Humboldt marten. Photo: Charlotte Eriksson, Oregon State University.

Press release from the Environmental Protection Information Center:

In response to a petition from conservation groups, the California Fish and Game Commission voted unanimously today to protect the Humboldt marten under the state Endangered Species Act. 
The Environmental Protection Information Center and Center for Biological Diversity petitioned for the secretive carnivore’s protection in 2015. 

A relative of minks and otters that dwells in old-growth forests, fewer than 200 of the cat-like animals survive in California in Del Norte, Humboldt and Siskiyou counties. Humboldt martens have lost more than 95 percent of their historic habitat to logging. 

“We celebrate the state’s decision to protect the marten and also plan to continue watchdogging unsustainable forest practices that the state could exempt from protection that would undermine the recovery of this special animal,” said Tom Wheeler, executive director of the Environmental Protection Information Center.

“Humboldt martens are the wild heart of the Pacific Northwest’s ancient forests, so I hope state protection will be a first step toward their recovery,” said Tierra Curry, a senior scientist at the Center for Biological Diversity. “Losing these fierce, incredible little creatures to extinction would be unforgivable.” 

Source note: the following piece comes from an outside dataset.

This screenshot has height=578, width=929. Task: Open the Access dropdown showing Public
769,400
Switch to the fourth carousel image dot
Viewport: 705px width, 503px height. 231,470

Humboldt martens were once common in the coastal mountains from Sonoma County north to the Columbia River in Oregon, but trapping and logging decimated and separated populations. Today there are just four small surviving populations, two on national forest lands in Oregon and two in Northern California. The animal is so rare it was considered extinct until it was rediscovered in the redwoods in 1996. 

In California martens are threatened by ongoing logging of mature forests, loss of closed-canopy habitat to wildfires and rodent poison used in marijuana cultivation. They are at high risk of extinction because of small population size and isolation by unsuitable habitat as they are reluctant to cross open areas. Martens that try to cross clear cuts face high rates of predation from bobcats and coyotes that hunt in open areas. 

Humboldt martens are under review for federal Endangered Species Act protection, and the U.S. Fish and Wildlife Service is under a court order to publish a decision on their protection by Oct. 1.  

A slinky member of the mustelid family, martens weigh just a few pounds and grow to be 2 feet long with large, triangular ears and a long tail. They eat small mammals, birds, reptiles, insects and berries, and are eaten by larger mammals and raptors.